PERIOPERATIVE β-BLOCKADE

Randomized clinical trials have demonstrated that β-blocker therapy reduces cardiac morbidity and mortality associated with silent myocardial ischemia,^[155] congestive heart failure,^[156] and acute MI.^{[157] [158]} Although the specific mechanism underlying this improvement in outcome is unknown, the prevention of catecholamine-induced arrhythmia, coronary plaque disruption, and other effects of sympathetic stimulation likely play a significant role. An expanding list of randomized clinical trials now suggest the perioperative use of β-blocker therapy can reduce cardiac morbidity and mortality after noncardiac surgery.^{[58] [60] [61] [62] [63] [159]}

The AHA/ACC guidelines^[32] have made the use of β-blockers in vascular patients with a positive stress test a level I recommendation. Implementation of these guidelines and administration of β-blockers are associated with improved cardiac outcomes after major vascular surgery.^[160] A report from the Agency for Healthcare Research and Quality identified that the perioperative use of β-blockers can reduce perioperative cardiac morbidity and mortality and advocates their expanded use beyond vascular patients.^[161] Extensive reviews of this topic have been published.^{[162] [163]}

Of the three trials that used perioperative ischemia monitoring, all found significantly less ischemia in patients treated with a β-blocker. ^{[58] [61] [159]} Both studies reporting cardiac morbidity and mortality found significantly improved cardiac outcomes for patients treated with a β-blocker.^{[60] [62] [63]} Mangano and colleagues^[60] found in 200 patients with or at risk for CAD that the 2-year mortality after noncardiac surgery was 10% in patients treated with atenolol versus 21% for the control group. Poldermans and coworkers ^[62] randomized 112 patients with positive DSE results who were undergoing vascular surgery to perioperative bisoprolol or standard care. The combined 30-day incidence of cardiac death and nonfatal MI was 3.4% in the bisoprolol group and 34% in the standard care group ( Fig. 52-8 ). At 2 years, the combined incidence of cardiac death and nonfatal MI (in 101 patients who survived surgery) was 12% in the bisoprolol group and 32% in the standard care group^[63] ( Fig. 52-9 ).
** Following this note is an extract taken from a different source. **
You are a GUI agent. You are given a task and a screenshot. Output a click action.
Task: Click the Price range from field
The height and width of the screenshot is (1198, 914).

Perioperative β-blocker therapy may decrease the number of patients referred for preoperative cardiac testing. To help address this issue, Boersma and associates^[91] studied the relationship between clinical predictors, DSE results, β-blocker therapy, and adverse cardiac outcomes in a large cohort of patients scheduled for vascular surgery. Figure 52-10 summarizes their results. Patients on β-blocker therapy with a risk score of less than 3 points had a very low (0.7%) cardiac event rate. This potentially large (>80%) group of patients could proceed directly to surgery without preoperative testing. DES testing was useful to stratify patients with a risk score of 3 or more points. Patients without stress-induced ischemia and those with limited (1 to 4 segments) new wall motion abnormalities were adequately protected by β-blockers. However, β-blockers failed to reduce cardiac morbidity among patients who were in the highest risk strata (i.e., five or more abnormal segments). These patients would be referred for invasive testing and possible coronary revascularization.
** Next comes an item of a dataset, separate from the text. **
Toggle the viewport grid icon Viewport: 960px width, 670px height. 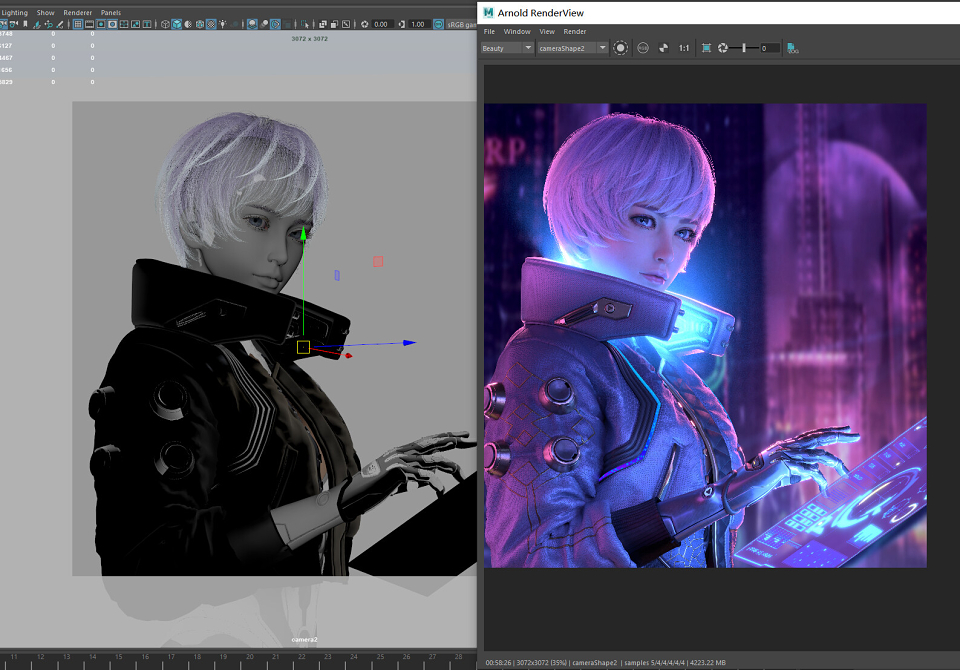coord(78,24)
In summary, the perioperative administration of β-blocker therapy reduces perioperative and long-term cardiac morbidity.^[162] This outcome benefit probably results from blunting of the neurohormonal and hemodynamic effects of sympathetic stimulation. Available evidence suggests that clinicians caring for vascular surgery patients should embrace this therapy and widely incorporate it into their practice. Although perioperative β-blocker therapy may decrease the number of patients referred for preoperative cardiac testing, such testing will not likely be eliminated.